Pain resulting from nerve injury (neuropathic pain) can be caused by neuroma formation, by involvement of the sympathetic nervous system, or by alterations in peripheral and central processing of sensory information. Painful neuromas produce pain when pressure is applied locally. Pain associated with CRPS (formerly known as causalgia) is burning and dysesthetic and is associated with hyperpathia and trophic skin and joint changes. Early aggressive treatment of CRPS is essential to avoid permanent disability. Local anesthetic blocks of the peripheral and sympathetic nerves may be helpful in diagnosing and treating these problems. Medical management includes tricyclic antidepressants, anticonvulsants (carbamazepine or gabapentin), mexiletine, or sympathetic blocking agents. Surgical treatment includes neurolysis, resection of the neuroma away from sites of mechanical trigger, sympathectomy, or electrical stimulation of the proximal nerve or the spinal cord.
Treatment of Traumatic Peripheral Nerve Lesions
The treatment depends on the nature of the nerve injury. Early exploration and repair should be used for clean lacerations. When associated injuries are present (major arterial laceration, shock) or when there is gross contamination, it is better to tag the nerve endings with nonabsorbable suture to prevent excessive retraction and to facilitate subsequent repair. Such injuries should be approached within 10 days if the patient’s condition warrants. Patients with nerves injured by stretch or contusion should be followed for clinical signs of recovery. If no recovery is seen within 3 months, exploration is indicated. Intraoperative electrical studies help distinguish between axonotmetic injuries in the process of recovery (compound nerve action potential present) and those with no evidence of recovery. Recovering nerves should be left intact, but in those with no evidence of function, the damaged segment should be resected. Although this approach sometimes results in exploration when the nerves would have recovered spontaneously, initiation of early repair is important in nerve that will not recover. Because nerve regeneration is relatively slow and because intraneural fibrosis eventually prevents axonal growth (approximately 18 months), waiting too long may eliminate the chance for recovery.

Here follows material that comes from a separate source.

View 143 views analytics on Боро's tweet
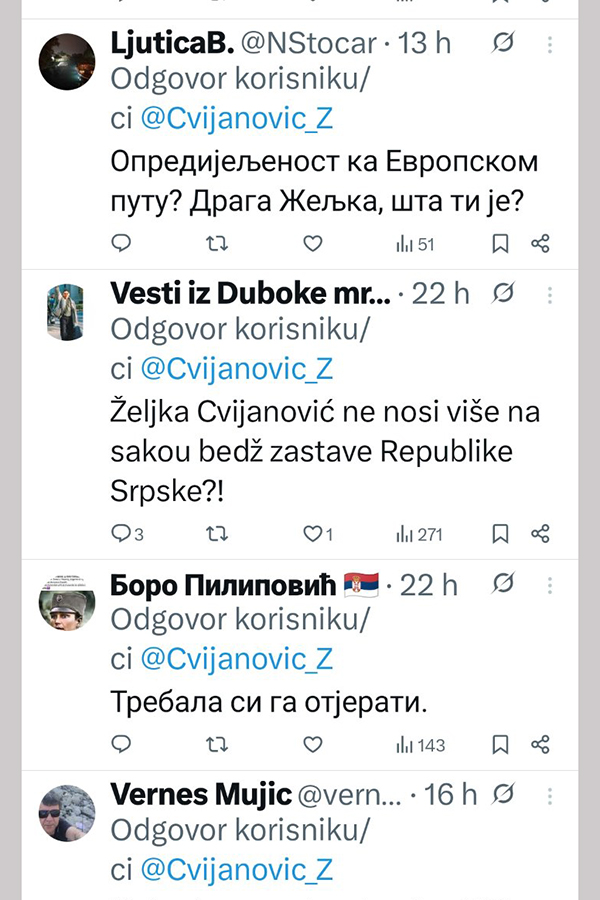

The techniques of nerve anastomosis depend on whether the primary nerve endings are in close proximity; if so, epineurial repair should be performed with microscopic magnification and fine (8-0 or finer) suture. Nerve repair must be done without tension. If the gap between endings is too long for primary repair, nerve grafts (usually sural) should be used in an interfascicular repair.
Some lesions resulting from contusion or compression are improved by neurolysis. The same is true of some injection neuropathies (depending upon the substance injected).
Only careful grading of sensorimotor function following injury will allow accurate evaluation of recovery, especially after surgical repair. Thus, improvement may not be noted for many months, and the patient must be psychologically prepared. Recovery of function should proceed smoothly from proximal to distal; maximum recovery may take 1–2 years.
Patients must understand that their role in treatment is an active one, and their motivation must be maintained. Early rehabilitation is important to maintain full joint range of motion while awaiting functional return. Later, physical therapy will help maximize the return of useful function.